Escrow Accounts in Dubai
Escrow accounts are a common practice in many countries around the world, particularly in the real estate sector. Dubai is one of the best examples, where escrow accounts are mandatory for off-plan property developments. This system protects both buyers and developers by ensuring that buyers’ payments are used only for the construction of the project. Developers cannot use the money for personal purposes or to finance another development. Instead, the funds can only be used for project-related expenses such as paying contractors, purchasing construction materials, and covering construction costs. In addition, developers are required to deposit 30% of the total project value as a financial guarantee into the escrow account.
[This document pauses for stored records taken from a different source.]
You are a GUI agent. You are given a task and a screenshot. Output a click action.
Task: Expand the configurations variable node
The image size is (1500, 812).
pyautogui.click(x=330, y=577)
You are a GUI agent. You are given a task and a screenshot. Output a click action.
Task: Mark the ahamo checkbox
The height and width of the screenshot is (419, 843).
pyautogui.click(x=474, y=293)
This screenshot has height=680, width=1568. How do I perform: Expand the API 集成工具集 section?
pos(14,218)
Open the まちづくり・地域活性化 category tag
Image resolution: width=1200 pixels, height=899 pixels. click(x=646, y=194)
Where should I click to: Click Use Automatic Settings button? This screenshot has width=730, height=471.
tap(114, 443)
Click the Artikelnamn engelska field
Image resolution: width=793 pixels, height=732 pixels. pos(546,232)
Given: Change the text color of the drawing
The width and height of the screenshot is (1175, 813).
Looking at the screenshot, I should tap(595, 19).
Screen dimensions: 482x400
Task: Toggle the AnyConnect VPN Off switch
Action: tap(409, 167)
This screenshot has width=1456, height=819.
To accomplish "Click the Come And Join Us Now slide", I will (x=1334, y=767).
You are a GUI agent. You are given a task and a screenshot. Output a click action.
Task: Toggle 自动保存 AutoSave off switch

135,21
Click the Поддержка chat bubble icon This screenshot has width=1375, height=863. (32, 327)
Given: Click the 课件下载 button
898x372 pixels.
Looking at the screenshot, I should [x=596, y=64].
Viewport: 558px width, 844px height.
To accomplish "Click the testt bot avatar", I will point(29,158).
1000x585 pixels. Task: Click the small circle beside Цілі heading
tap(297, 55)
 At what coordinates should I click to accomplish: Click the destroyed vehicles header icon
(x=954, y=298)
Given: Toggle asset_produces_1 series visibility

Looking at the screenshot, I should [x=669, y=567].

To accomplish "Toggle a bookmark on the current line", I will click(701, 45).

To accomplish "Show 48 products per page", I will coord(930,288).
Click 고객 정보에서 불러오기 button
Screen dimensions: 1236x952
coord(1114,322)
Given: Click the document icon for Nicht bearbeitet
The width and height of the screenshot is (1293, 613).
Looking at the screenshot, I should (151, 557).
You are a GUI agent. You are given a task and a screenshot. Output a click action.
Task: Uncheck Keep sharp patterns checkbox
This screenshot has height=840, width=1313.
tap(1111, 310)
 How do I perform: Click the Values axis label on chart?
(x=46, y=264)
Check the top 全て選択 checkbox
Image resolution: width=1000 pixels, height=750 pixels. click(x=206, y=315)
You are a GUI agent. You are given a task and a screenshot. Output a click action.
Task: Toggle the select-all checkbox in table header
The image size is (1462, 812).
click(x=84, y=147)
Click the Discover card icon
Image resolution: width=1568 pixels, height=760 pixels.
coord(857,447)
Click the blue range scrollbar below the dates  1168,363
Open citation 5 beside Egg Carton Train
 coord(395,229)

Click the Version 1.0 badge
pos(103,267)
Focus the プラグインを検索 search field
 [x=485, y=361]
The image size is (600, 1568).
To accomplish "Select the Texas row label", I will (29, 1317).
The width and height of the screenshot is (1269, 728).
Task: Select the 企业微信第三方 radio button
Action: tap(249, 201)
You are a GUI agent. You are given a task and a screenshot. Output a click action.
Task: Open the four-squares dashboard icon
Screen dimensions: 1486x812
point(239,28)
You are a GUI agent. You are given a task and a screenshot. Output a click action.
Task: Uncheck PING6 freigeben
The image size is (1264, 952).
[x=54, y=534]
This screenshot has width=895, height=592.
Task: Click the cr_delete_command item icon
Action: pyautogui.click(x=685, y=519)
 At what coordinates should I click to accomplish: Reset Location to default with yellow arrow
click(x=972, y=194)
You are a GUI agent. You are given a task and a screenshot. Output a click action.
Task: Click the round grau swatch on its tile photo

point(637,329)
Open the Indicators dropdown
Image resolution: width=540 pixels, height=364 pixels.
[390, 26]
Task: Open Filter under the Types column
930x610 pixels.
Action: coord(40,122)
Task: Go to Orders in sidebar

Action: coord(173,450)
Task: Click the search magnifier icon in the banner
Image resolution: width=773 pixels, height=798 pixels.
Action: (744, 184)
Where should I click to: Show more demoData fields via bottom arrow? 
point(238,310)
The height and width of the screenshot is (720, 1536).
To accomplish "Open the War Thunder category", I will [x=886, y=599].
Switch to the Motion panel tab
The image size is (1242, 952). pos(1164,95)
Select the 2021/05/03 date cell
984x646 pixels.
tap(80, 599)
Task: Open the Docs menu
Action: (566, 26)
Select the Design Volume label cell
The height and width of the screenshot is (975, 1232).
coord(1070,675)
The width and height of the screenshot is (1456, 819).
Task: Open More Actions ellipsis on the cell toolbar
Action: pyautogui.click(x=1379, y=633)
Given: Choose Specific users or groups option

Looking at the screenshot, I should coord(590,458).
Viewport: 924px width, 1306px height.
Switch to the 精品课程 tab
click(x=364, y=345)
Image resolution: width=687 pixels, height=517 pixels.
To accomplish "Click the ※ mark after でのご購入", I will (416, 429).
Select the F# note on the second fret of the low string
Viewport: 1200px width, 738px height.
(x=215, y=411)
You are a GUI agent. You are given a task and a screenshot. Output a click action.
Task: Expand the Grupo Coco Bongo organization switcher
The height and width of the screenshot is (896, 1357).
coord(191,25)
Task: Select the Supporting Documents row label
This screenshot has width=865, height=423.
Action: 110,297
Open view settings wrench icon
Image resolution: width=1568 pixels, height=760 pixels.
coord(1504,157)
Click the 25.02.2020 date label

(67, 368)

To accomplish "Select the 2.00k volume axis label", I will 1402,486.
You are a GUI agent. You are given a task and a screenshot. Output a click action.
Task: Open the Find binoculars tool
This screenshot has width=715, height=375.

For example, if a project is worth AED 100 million, the developer must deposit AED 30 million before construction progresses. Developers must also submit the project budget, construction timeline, and obtain approval from the Real Estate Regulatory Agency (RERA). Funds are released only after construction milestones are achieved, with supporting documents such as progress reports and invoices.
Escrow Accounts in Sri Lanka
In Sri Lanka, the use of escrow accounts is voluntary rather than mandatory. While some leading developers have used escrow arrangements for selected projects, other developers may also use them depending on the project’s financing structure, agreements with banks, or buyer requirements. Banks act as independent third parties, releasing funds only after agreed milestones or contractual conditions have been satisfied.
How to Open an Escrow Account in Sri Lanka
In Sri Lanka, several licensed commercial banks offer escrow account services, mainly for property, construction, and commercial transactions.
Although the exact process may vary from bank to bank, the general steps are similar.
Step 1: Contact a Bank
Visit a bank that offers escrow account services and explain the purpose of your transaction.
Step 2: Submit the Required Documents
The bank will ask for documents related to the transaction. These may include:
§ National Identity Card (NIC) or Passport
§ The agreement between the buyer and seller
§ Property sale agreement or another relevant contract
§ Any additional documents requested by the bank
Step 3: Sign the Escrow Agreement
Both parties must sign an escrow agreement. This document explains:
§ The purpose of the escrow account
§ The amount of money to be deposited
§ The conditions for releasing the funds
§ The responsibilities of each party
Step 4: Deposit the Money
The buyer deposits the agreed amount into the escrow account.
Step 5: The Bank Holds the Funds
The bank keeps the money safely while both parties complete the agreed conditions.
Step 6: Release of Funds
Once the bank receives confirmation that all conditions have been fulfilled, the money is released to the seller or the intended beneficiary according to the escrow agreement.
Conclusion
Escrow accounts are an effective financial safeguard that improves transparency, reduces financial risk, and builds trust between parties. While mandatory in some countries such as Dubai for off-plan developments, their use in Sri Lanka remains voluntary but is gradually increasing. As awareness and adoption grow, escrow accounts can strengthen confidence in Sri Lanka’s real estate and commercial sectors.